→ Task to complete
Show every line of the items that contains the string "width", matching case exactly.

→ Data

┄┄┄┄┄┄┄┄┄┄┄┄┄┄┄┄┄┄┄┄

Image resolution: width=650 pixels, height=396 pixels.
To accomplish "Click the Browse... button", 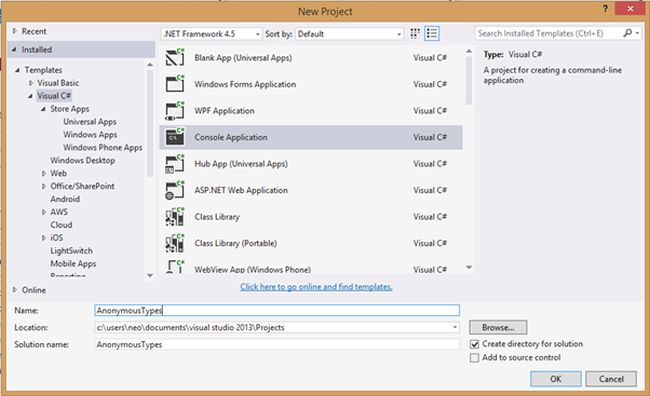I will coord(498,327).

┄┄┄┄┄┄┄┄┄┄┄┄┄┄┄┄┄┄┄┄

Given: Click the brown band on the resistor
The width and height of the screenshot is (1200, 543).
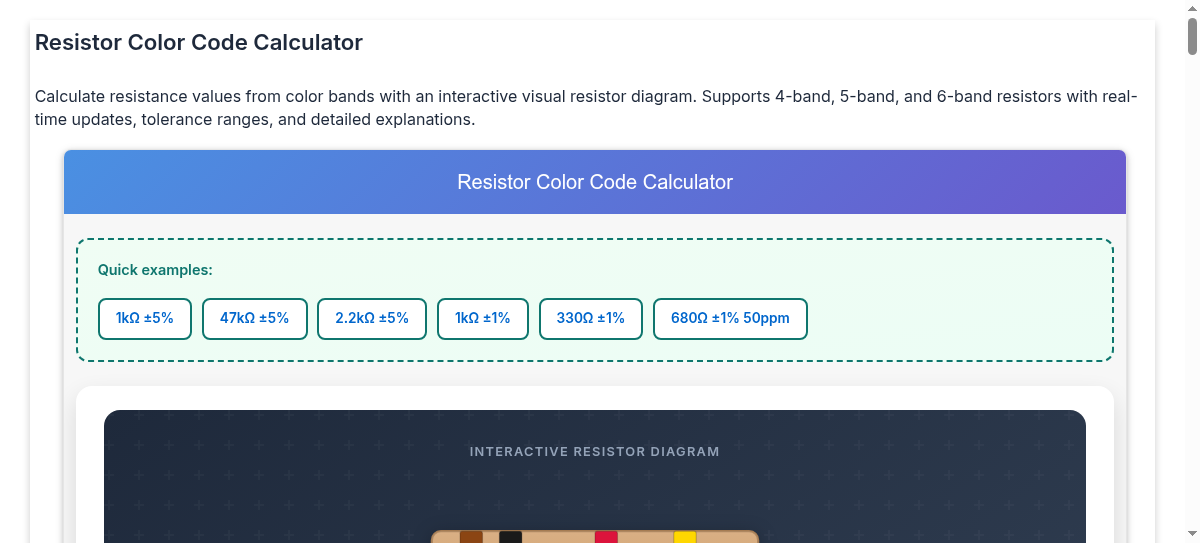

┄┄┄┄┄┄┄┄┄┄┄┄┄┄┄┄┄┄┄┄

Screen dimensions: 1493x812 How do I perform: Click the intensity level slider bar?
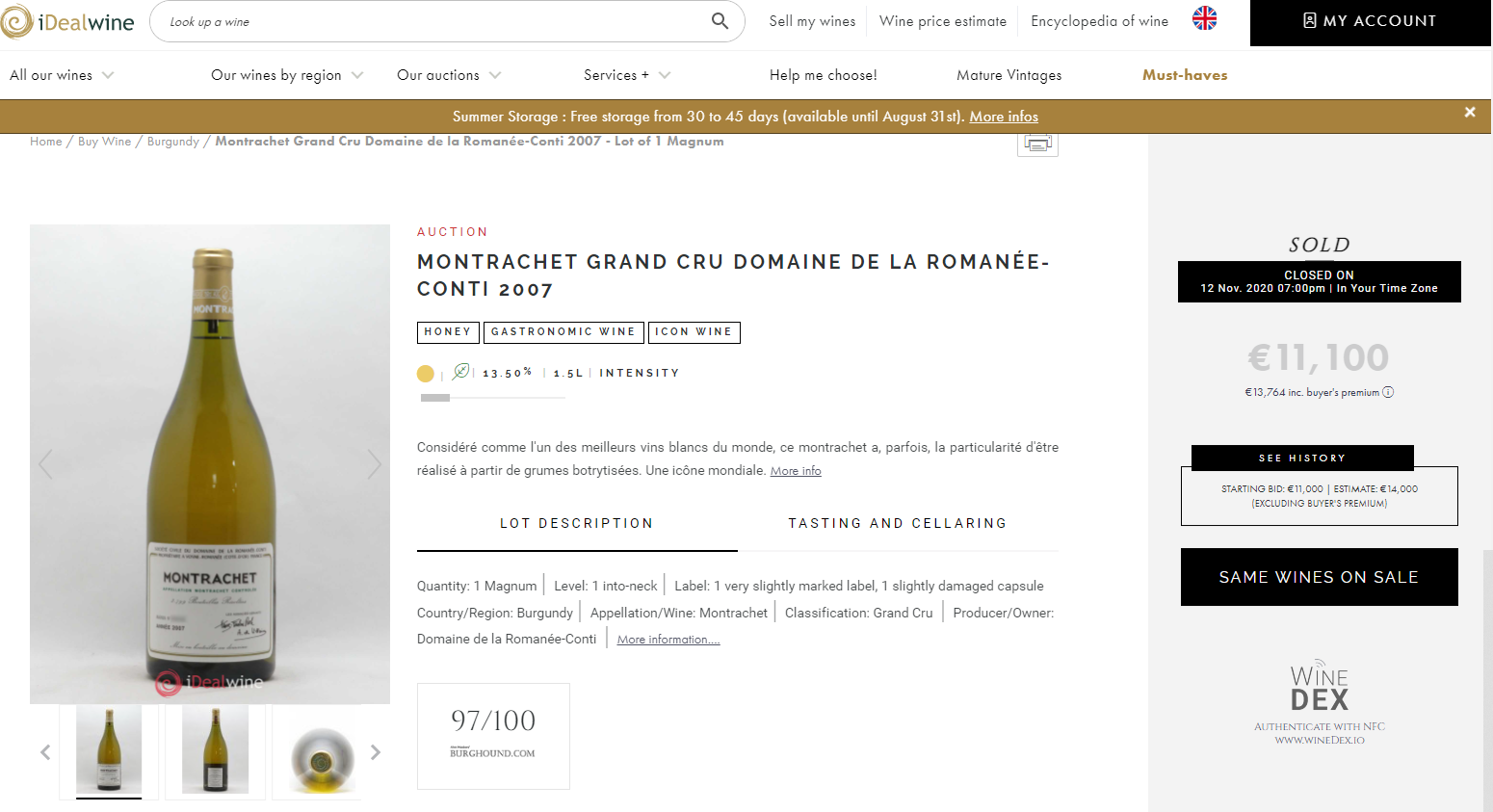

┄┄┄┄┄┄┄┄┄┄┄┄┄┄┄┄┄┄┄┄

→ Answer to the problem
Image resolution: width=650 pixels, height=396 pixels.
The width and height of the screenshot is (1200, 543).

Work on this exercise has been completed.